**What you need to do:** Each line of the material, from the first through the one containing "Task: Click the '@php", is to be written out exactly.
BEGIN Dataset extract
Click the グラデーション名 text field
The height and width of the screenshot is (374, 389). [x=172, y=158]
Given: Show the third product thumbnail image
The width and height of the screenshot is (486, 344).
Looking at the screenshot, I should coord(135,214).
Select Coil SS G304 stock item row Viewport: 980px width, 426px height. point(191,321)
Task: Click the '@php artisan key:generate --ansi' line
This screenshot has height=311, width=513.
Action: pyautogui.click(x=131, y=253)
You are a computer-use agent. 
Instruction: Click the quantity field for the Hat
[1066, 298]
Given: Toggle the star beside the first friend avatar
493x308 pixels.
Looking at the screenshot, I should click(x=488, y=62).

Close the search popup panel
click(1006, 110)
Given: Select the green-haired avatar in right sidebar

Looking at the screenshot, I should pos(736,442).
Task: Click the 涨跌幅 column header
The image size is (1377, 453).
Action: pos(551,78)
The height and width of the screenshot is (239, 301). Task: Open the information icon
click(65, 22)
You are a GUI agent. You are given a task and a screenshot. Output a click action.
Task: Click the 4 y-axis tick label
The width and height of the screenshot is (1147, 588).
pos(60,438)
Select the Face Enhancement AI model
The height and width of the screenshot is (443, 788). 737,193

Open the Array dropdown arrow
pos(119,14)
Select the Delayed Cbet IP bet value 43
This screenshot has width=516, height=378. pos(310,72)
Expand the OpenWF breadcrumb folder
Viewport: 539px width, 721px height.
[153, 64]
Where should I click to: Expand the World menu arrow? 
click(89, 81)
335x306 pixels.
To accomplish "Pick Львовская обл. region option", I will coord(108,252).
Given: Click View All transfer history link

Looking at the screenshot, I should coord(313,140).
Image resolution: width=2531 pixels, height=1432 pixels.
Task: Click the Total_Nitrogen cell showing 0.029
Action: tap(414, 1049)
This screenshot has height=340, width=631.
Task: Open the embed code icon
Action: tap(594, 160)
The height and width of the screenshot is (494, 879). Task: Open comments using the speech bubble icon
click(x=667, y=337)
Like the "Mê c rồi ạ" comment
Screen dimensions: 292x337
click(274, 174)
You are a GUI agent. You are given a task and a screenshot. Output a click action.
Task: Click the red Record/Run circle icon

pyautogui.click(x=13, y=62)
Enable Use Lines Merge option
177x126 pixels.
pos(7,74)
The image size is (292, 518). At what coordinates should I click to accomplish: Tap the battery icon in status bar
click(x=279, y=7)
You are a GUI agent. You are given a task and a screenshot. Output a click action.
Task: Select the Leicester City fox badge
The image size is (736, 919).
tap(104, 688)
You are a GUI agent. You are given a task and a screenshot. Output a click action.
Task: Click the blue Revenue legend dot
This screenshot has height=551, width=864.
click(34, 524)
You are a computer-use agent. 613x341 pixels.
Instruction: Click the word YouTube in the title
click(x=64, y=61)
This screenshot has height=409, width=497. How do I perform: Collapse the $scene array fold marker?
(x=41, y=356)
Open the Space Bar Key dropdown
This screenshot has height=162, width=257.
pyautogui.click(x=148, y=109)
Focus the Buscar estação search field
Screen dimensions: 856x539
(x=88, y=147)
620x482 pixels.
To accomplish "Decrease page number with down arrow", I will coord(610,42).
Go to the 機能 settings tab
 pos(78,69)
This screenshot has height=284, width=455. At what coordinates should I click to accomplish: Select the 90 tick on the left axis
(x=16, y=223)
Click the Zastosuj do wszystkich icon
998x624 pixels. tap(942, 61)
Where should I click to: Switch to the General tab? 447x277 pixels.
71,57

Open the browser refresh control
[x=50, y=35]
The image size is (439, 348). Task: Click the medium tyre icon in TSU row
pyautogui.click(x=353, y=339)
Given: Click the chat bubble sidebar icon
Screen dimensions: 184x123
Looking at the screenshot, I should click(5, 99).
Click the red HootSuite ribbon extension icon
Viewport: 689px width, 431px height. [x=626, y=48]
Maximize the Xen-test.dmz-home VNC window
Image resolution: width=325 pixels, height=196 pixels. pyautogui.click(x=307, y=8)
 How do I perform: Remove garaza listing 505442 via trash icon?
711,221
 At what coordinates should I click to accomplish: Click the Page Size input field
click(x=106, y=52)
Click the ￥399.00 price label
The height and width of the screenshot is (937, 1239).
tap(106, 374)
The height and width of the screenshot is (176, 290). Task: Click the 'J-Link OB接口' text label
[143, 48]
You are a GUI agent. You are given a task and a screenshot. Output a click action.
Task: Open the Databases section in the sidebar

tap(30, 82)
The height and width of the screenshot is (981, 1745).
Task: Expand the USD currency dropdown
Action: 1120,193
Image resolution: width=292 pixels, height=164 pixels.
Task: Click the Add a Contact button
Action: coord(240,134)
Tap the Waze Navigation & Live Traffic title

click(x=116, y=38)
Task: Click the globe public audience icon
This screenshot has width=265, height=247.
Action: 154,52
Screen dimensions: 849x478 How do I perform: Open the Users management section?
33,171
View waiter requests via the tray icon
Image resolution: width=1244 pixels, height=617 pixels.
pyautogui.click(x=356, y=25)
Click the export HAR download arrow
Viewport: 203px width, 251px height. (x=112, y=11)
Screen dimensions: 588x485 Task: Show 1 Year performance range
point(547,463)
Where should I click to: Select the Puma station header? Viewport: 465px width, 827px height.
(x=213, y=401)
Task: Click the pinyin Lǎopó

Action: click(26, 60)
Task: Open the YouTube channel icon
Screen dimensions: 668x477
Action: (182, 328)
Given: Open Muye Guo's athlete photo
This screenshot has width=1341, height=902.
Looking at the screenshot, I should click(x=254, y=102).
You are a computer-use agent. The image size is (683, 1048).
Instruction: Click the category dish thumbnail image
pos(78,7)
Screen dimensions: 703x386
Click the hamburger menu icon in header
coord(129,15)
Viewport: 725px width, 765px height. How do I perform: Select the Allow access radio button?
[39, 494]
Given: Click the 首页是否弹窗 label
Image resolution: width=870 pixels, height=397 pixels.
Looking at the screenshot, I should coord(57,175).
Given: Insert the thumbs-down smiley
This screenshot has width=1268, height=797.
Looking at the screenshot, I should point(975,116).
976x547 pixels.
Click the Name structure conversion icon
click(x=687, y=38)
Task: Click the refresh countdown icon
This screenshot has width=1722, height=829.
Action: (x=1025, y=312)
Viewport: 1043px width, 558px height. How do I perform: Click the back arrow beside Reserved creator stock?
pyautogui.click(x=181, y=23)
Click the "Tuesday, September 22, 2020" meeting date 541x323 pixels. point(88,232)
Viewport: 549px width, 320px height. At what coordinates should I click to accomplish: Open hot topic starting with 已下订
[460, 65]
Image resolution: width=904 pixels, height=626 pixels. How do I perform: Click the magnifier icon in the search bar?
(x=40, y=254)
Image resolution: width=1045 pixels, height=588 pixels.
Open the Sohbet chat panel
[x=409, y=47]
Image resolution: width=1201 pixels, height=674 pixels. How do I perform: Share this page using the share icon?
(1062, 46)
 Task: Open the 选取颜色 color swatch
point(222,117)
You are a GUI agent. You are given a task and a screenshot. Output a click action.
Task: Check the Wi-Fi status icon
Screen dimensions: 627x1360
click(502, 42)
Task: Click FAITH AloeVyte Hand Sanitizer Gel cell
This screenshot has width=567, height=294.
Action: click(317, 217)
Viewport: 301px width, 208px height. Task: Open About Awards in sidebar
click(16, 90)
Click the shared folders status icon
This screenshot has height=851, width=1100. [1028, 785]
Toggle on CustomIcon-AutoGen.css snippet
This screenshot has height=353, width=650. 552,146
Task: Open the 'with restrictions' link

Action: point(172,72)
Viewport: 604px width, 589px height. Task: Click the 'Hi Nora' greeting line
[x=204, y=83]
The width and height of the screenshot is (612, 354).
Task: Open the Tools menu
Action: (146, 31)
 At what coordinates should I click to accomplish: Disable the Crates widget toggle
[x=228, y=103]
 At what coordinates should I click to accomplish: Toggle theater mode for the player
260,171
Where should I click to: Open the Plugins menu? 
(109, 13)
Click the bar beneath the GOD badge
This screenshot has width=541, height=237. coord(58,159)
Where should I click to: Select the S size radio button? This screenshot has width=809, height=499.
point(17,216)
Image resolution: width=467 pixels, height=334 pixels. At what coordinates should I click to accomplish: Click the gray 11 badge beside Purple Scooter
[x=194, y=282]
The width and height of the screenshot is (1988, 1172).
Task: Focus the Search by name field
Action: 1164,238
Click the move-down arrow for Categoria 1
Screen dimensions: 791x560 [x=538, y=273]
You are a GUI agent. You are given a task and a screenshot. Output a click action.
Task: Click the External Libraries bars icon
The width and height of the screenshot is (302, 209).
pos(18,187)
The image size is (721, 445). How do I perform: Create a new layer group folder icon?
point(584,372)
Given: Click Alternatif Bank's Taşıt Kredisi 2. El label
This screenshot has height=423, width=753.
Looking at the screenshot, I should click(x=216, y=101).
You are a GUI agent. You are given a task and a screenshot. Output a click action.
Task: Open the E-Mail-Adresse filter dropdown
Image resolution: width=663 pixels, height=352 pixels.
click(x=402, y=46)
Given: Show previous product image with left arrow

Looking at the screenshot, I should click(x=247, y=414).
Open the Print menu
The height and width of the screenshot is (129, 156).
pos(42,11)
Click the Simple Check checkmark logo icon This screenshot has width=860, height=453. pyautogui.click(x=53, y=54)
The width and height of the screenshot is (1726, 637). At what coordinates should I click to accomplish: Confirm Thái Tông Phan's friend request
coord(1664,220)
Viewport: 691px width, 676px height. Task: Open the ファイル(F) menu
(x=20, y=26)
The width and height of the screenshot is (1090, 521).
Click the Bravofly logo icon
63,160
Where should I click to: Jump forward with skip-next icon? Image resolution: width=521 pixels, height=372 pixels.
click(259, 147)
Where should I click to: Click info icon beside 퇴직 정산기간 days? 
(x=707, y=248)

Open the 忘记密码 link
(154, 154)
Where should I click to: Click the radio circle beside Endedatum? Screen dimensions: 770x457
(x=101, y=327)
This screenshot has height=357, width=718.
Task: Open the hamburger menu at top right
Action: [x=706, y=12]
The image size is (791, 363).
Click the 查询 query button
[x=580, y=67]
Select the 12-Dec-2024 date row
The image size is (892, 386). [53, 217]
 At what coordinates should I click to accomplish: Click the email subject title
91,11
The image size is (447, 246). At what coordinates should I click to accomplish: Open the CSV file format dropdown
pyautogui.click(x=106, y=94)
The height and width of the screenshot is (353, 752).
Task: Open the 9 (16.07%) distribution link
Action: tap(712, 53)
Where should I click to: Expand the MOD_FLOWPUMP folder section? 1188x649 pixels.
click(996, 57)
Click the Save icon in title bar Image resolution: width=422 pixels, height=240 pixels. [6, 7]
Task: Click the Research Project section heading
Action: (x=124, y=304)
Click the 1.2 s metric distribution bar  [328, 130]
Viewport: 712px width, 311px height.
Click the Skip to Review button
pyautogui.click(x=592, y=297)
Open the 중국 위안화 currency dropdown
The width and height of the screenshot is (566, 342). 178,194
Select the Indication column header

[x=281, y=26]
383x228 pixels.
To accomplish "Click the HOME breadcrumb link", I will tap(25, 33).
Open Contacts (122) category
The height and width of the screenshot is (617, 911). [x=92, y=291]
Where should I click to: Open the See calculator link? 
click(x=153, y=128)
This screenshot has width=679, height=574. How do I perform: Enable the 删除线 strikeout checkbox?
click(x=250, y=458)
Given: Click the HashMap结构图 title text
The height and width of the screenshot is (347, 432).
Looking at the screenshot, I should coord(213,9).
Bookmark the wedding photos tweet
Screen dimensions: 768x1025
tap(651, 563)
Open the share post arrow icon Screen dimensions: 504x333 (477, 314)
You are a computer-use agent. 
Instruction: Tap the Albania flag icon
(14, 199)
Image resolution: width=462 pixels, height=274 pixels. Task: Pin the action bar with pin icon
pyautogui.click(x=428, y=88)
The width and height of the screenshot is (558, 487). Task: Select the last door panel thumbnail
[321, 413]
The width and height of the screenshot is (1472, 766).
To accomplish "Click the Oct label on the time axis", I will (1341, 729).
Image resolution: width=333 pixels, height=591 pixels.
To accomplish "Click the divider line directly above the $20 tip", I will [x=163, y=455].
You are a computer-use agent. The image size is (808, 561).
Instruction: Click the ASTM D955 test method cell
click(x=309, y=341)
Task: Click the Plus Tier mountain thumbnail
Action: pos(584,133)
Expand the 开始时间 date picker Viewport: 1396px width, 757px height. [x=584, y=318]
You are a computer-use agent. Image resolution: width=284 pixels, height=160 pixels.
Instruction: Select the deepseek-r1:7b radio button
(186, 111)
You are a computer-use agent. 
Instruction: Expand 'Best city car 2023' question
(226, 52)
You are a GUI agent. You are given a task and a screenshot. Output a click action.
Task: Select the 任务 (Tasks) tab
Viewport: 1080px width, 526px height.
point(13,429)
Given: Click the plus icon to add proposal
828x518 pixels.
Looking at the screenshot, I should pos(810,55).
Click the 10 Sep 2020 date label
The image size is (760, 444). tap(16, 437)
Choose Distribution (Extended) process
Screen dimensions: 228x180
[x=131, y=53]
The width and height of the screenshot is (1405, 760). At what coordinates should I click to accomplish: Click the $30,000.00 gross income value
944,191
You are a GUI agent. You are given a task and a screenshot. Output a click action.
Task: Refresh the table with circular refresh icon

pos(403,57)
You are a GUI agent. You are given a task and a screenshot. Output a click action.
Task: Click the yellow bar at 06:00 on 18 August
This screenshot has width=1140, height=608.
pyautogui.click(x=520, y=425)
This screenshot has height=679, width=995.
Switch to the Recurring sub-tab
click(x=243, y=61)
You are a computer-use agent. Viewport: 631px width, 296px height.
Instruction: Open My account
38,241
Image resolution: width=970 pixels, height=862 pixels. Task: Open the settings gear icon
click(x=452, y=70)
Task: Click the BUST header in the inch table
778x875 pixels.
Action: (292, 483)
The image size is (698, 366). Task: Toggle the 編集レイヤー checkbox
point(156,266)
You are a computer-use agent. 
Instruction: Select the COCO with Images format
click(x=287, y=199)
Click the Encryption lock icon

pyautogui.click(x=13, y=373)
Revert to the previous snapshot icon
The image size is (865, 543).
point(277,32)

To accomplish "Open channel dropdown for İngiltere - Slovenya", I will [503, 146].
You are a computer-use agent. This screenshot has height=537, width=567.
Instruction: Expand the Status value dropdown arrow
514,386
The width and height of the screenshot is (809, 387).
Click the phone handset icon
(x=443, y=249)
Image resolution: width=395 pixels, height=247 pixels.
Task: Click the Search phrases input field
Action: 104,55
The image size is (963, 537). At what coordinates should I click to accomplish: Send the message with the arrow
END Dataset extract
**Task response:**
Click the グラデーション名 text field
The height and width of the screenshot is (374, 389). [x=172, y=158]
Given: Show the third product thumbnail image
The width and height of the screenshot is (486, 344).
Looking at the screenshot, I should coord(135,214).
Select Coil SS G304 stock item row Viewport: 980px width, 426px height. point(191,321)
Task: Click the '@php artisan key:generate --ansi' line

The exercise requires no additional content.